I sit and watch the devastation that Texas is facing and am flooded with emotion. Twelve years ago, I was one of those people I see on television. It’s just so hard to watch. I know what is coming. I know what they will face in terms of trying to pick up the pieces.
After Hurricane Katrina, I experienced a wide range of emotions: fear, sadness, anger, love, thankfulness, and gratitude. The best advice I can give is to let go of the sadness and anger and hold tight to thankfulness and gratitude. Katrina changed me as a person and for that I am thankful. I have a different outlook on what is important and learned not to worry about the small stuff. We shouldn’t place value on material possessions as they can be replaced.

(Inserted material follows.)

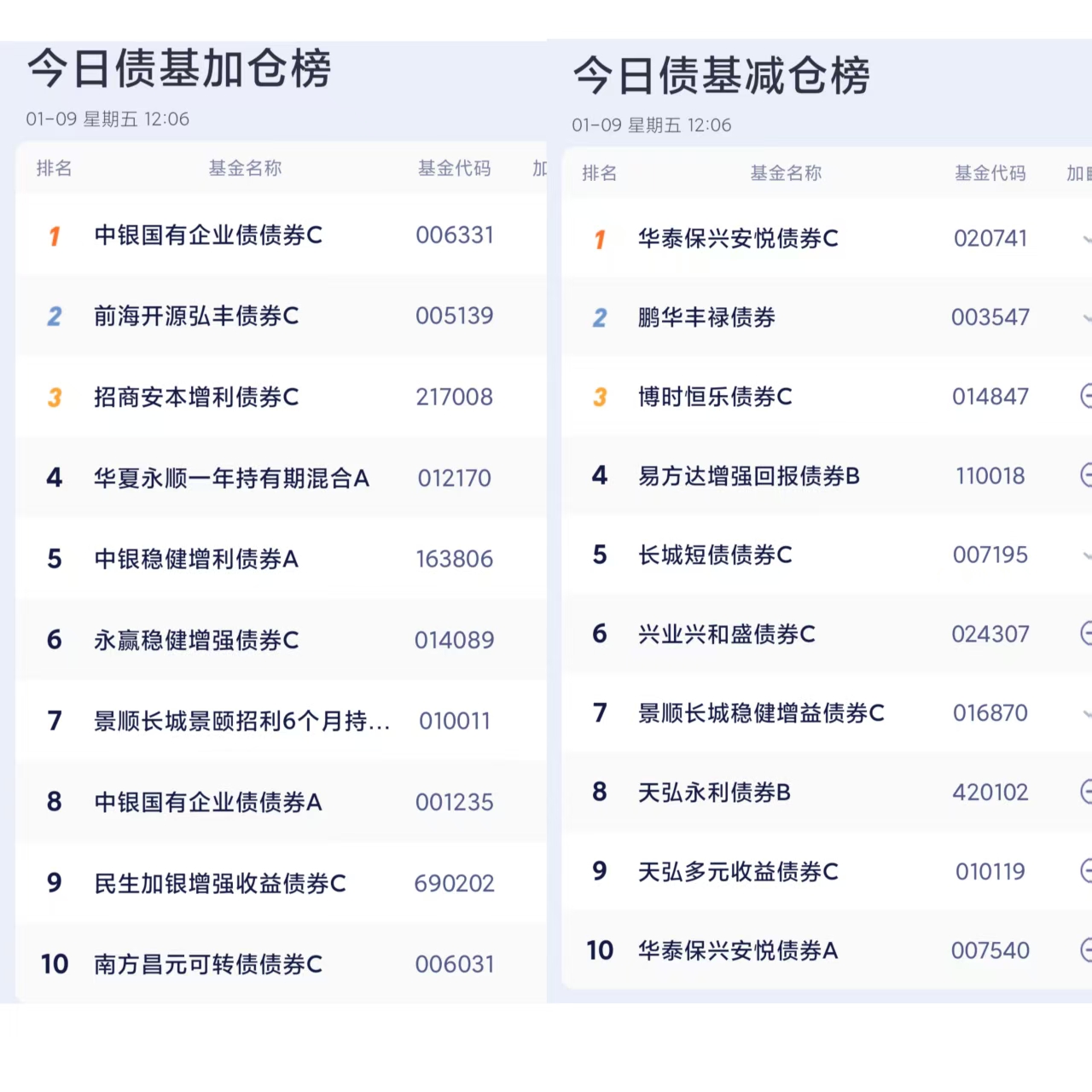Select the 今日债基减仓榜 title
Viewport: 1092px width, 1092px height.
coord(722,75)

No hurricane can touch memories. Hold tight to those memories that give you warm, fuzzy feelings of love and security. Occasionally, I still get angry that Hurricane Katrina took away a place I knew would always be there—a place I would always be able to return to and everything in the world would be right. A place I would be able to feel secure just by walking in that back door. (Yes, the back door.) As time passes, I have learned I can still go to that place because it lives in my heart. I can close my eyes extra tight and there I am—walking through that back door, seeing the man on the moon that always hung by the door, walking down the hallway to the front room with that red carpet. It's all still here.
With Katrina, I learned it's important to make meaningful memories because those memories remain. That is something that nothing can ever take away from you. I truly believe God gives us a path to follow and when Hurricane Katrina struck the Mississippi Gulf Coast, He changed my direction. With that change came a lot of blessings. I now call many people my friend that I would have never met had it not been for the path I took after the storm. A career that has purpose and a place where I feel I'm valued for just being me.
Remembering Katrina will always hurt, some days worse than others. But just as she took away my safe place, she taught me that my place is with memories, with my family, with my friends, and with my calling. Katrina taught me to always make the best of what comes my way and to be thankful in all things, as that’s what molds us into who we are today.
Texas, I am with you. My prayers are for safety and comfort for you and that your path will lead to sunny days filled with memories.